Fim de uma Era: Por que a Verisign Está Desativando o Sistema Único de domínios .name de Terceiro Nível

Fim de uma Era: Por que a Verisign Está Desativando o Sistema Único de domínios .name de Terceiro Nível

Mai 13, 2026 domain-registries gtld .name-tld domain-architecture icann verisign legacy-technology digital-infrastructure

O Fim Silencioso da Estrutura Única do .name

No início dos anos 2000, o mundo dos domínios fervia de ideias malucas. A ICANN liberava novos gTLDs sem parar, e os registries testavam estruturas radicais para identidades digitais. O .name, lançado em 2001, era um desses experimentos ousados. Mas, depois de 25 anos, a Verisign decidiu acabar com o que tornava o .name especial: os registros de domínios de terceiro nível.

Se isso soa confuso, é porque é. E é exatamente por isso que o .name está indo embora.

A Estrutura que Bagunçava Tudo

O .name fugia do padrão. Em vez de domínios de segundo nível como em outros TLDs, usava três camadas. Para ter kevin.murphy.name, o registry criava primeiro murphy.name e depois adicionava kevin embaixo dele.

Isso gerava enrascadas. Pense em dois caras: David Hedges e Andrew Hedges. Cada um poderia ter david.hedges.name e andrew.hedges.name, mas hedges.name ficava com o registry. Um pesadelo para quem gerencia domínios.

O plano original, do Global Name Registry (comprado depois pela Verisign), era atrair quem queria domínios pessoais ou familiares. Na teoria, fazia sentido. Na prática, era um caos: difícil de gerenciar entre registrars e ignorado pela maioria.

Os Números Contam a História

No pedido de RSEP aprovado pela ICANN, a Verisign mostra a realidade. Relatórios indicam cerca de 96 mil domínios .name ativos, mas sem separar os de terceiro nível dos comuns. O número cai há anos.

O serviço de redirecionamento de email — que prometia endereços como firstname@lastname.name — também flopou. O que era inovador em 2001 virou relíquia num mercado cheio delas.

E os Sobrenomes Liberados?

A grande dúvida: o que rola com os sobrenomes quando os terceiros níveis sumirem? Vão para uma lista de drops? Leilão? O documento do RSEP cala sobre isso.

Sobrenomes valem ouro para genealogistas, empresas ou pessoas. Não são strings aleatórias — são ativos quentes. A falta de clareza da Verisign irrita.

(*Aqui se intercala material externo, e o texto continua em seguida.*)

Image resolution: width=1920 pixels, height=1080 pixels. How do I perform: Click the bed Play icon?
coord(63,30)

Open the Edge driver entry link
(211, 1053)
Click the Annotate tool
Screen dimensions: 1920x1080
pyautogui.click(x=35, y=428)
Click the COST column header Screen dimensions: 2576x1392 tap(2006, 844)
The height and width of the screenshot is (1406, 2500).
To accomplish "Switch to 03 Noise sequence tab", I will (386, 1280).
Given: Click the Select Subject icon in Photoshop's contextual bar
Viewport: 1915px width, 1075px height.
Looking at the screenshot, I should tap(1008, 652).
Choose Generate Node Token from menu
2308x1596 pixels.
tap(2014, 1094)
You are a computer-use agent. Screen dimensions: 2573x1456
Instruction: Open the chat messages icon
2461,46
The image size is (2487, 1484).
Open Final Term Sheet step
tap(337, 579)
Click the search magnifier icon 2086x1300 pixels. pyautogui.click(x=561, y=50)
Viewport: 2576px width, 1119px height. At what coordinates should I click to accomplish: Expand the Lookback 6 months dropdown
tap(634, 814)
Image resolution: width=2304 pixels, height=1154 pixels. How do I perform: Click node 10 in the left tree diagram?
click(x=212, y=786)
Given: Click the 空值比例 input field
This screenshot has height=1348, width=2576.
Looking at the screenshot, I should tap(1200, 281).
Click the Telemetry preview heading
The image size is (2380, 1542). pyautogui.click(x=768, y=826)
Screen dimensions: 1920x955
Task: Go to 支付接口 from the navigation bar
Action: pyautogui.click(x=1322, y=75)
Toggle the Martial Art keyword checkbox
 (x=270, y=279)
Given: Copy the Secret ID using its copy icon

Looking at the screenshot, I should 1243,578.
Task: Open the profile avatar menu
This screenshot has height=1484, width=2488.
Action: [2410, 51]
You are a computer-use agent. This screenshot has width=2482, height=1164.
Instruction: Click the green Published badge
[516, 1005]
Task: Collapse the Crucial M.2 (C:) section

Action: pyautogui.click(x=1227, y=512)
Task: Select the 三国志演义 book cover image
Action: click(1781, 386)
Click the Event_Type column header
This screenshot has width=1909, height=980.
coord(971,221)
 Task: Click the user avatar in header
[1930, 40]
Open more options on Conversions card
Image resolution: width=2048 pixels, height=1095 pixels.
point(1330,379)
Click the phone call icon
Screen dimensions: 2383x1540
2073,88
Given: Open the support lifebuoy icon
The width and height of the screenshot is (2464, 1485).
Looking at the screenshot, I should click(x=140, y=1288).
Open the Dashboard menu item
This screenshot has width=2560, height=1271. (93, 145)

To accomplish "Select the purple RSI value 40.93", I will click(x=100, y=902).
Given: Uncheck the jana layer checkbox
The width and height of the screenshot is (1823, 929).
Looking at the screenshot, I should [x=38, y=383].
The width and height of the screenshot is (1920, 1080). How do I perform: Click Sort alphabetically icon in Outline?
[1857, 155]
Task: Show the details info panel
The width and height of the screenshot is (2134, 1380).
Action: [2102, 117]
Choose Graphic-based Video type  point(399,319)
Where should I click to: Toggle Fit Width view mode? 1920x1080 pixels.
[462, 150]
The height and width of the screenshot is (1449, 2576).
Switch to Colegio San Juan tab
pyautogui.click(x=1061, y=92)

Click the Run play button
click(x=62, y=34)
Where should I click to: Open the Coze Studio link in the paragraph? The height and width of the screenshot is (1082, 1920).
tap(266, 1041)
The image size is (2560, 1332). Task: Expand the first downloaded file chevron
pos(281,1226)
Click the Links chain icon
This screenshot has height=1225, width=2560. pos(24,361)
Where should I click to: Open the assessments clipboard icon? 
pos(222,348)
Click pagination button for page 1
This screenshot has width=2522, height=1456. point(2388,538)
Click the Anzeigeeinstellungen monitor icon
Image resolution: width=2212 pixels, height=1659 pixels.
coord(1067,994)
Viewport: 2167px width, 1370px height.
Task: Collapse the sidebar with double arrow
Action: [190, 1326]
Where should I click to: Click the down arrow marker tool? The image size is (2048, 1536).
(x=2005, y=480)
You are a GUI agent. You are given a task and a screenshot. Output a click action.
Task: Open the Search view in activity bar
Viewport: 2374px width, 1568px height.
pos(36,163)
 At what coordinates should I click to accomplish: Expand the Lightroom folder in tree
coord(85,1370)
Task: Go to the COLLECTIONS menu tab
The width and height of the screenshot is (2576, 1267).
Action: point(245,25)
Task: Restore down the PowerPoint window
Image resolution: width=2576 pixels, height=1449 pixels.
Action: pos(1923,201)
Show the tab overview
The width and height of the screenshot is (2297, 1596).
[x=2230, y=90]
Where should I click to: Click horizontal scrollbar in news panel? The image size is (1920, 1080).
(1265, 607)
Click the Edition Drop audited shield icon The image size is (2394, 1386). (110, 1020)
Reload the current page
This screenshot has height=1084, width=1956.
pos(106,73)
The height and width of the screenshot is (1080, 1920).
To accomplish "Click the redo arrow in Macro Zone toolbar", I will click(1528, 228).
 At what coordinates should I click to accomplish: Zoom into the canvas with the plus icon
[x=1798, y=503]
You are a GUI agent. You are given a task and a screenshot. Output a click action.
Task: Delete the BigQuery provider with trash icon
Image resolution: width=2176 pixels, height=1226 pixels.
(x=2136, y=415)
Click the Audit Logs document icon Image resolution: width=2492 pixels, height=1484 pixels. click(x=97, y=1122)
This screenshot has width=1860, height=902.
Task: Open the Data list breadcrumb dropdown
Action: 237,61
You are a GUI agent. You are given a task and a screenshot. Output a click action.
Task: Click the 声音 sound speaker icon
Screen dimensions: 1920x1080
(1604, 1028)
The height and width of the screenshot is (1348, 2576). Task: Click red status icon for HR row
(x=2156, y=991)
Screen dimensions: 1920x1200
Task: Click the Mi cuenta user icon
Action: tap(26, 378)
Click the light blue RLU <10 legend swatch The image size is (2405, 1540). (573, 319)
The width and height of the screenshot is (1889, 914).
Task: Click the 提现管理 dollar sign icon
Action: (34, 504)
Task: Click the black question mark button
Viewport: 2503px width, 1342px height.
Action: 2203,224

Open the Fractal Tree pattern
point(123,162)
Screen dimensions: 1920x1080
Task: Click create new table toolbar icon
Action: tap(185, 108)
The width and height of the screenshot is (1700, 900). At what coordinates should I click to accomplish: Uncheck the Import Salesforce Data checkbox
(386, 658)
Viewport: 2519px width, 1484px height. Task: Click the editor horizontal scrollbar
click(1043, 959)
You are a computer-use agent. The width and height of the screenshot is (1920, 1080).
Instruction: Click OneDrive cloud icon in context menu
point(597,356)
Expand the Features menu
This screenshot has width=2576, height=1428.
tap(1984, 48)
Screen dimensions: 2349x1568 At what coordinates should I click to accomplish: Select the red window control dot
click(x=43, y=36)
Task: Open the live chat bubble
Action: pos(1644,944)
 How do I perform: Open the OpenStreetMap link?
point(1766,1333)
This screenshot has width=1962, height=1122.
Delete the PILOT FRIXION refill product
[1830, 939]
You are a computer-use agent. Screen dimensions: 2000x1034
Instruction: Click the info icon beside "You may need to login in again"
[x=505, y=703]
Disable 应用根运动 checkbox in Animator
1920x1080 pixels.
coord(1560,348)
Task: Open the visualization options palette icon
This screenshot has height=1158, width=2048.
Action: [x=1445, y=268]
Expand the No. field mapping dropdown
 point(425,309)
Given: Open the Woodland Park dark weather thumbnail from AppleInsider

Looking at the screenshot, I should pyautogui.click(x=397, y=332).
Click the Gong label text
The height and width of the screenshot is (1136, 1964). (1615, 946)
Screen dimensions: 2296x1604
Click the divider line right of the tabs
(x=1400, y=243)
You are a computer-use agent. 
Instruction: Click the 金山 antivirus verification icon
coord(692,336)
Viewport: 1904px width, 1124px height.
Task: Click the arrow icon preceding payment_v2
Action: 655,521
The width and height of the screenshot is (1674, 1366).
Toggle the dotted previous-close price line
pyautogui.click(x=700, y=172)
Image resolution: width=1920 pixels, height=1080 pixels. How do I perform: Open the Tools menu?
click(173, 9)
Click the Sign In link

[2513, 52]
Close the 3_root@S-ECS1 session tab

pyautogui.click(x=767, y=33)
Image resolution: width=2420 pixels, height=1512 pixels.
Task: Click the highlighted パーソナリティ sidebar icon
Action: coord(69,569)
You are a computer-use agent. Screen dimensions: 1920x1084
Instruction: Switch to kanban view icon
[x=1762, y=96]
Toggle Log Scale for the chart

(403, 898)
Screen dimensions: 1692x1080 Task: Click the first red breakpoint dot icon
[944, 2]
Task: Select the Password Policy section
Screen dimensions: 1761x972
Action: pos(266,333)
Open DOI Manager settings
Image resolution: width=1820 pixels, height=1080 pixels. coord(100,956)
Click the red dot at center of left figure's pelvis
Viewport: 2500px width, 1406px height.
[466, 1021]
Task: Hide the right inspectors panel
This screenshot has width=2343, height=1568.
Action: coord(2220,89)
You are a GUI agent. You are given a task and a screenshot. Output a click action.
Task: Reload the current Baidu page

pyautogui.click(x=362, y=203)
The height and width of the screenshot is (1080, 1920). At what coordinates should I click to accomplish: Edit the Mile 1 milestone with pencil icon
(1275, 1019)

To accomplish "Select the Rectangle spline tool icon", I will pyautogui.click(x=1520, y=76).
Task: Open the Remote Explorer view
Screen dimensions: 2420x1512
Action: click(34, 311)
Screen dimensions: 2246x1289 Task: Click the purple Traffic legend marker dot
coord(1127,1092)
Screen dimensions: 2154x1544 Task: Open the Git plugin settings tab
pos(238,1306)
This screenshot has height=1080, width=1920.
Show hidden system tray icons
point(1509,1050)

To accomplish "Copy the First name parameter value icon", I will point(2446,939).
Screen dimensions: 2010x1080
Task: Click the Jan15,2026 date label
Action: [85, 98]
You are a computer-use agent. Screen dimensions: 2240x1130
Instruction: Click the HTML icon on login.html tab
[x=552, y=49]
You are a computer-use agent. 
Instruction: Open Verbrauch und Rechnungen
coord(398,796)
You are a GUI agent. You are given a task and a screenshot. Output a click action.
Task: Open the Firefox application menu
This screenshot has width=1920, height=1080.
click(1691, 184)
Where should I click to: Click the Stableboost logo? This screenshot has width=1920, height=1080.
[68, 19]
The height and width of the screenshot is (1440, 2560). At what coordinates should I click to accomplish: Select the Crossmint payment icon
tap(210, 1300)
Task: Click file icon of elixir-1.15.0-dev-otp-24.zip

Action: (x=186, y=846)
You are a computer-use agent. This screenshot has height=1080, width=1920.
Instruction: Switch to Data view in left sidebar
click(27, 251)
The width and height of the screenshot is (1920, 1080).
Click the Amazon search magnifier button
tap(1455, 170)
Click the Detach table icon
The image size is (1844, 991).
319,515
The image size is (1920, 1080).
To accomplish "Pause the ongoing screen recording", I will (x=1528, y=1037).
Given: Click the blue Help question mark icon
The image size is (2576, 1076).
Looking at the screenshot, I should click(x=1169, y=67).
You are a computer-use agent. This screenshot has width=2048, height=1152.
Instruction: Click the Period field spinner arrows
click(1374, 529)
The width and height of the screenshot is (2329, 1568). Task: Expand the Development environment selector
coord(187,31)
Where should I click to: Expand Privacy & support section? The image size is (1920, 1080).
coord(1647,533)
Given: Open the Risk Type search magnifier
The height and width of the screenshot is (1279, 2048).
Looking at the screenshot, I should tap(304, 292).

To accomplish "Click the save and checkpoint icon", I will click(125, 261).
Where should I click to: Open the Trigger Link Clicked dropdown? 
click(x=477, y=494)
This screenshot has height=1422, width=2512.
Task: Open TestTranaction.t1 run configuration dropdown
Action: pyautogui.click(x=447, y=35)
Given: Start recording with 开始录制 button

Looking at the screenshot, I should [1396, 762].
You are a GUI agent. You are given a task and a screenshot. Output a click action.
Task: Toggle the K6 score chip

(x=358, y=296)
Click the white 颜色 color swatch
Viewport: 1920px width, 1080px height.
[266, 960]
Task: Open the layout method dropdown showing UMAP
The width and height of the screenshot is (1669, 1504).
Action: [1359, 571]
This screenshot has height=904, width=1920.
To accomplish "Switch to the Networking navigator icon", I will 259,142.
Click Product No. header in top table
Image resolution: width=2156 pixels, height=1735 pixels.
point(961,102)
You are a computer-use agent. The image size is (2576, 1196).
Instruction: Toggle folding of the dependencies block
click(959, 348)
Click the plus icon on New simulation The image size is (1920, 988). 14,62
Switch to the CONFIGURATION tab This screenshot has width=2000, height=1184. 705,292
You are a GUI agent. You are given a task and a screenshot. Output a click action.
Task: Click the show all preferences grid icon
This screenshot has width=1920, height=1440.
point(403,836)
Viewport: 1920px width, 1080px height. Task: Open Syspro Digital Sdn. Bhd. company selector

Lições Sobre Inovação no Mundo dos Domínios

O caso .name explica por que o setor de domínios patina na inovação. Uma ideia genial dos primórdios da web morreu porque:

  • Poucos registrars aderiram. Sem apoio, ficou nicho.
  • Ninguém entendia. O sistema de três níveis confundia usuários.
  • O mercado mudou. Gmail e Outlook mataram a necessidade de email em domínio.
  • Custo alto para manter. Acabar com isso economiza grana.

É o dilema da tech: apostar em ideias arriscadas. Se não colam, corta e foca no que vende.

O Que Fazer se Você Usa .name

Se você tem um domínio de terceiro nível ou usa o forwarding de email, mexa-se já:

  1. Planeje migração para domínios de segundo nível ou alternativas.
  2. Troque o email por algo estável do seu registrar ou provedor.
  3. Fique de olho em anúncios da Verisign sobre a transição.
  4. Pense no essencial — domínio pessoal, familiar ou só email? Há opções melhores hoje.

A Verdadeira Moral da História

O adeus ao .name não é só sobre um TLD. É um alerta: no universo de domínios e hosting, o que vale é estabilidade, não firulas. A Verisign escolhe o prático — mata o serviço confuso e investe no que funciona.

Não é fracasso de inovação. É ela fazendo o papel dela. Nem toda ideia vira hit, e tudo bem. O importante é aprender.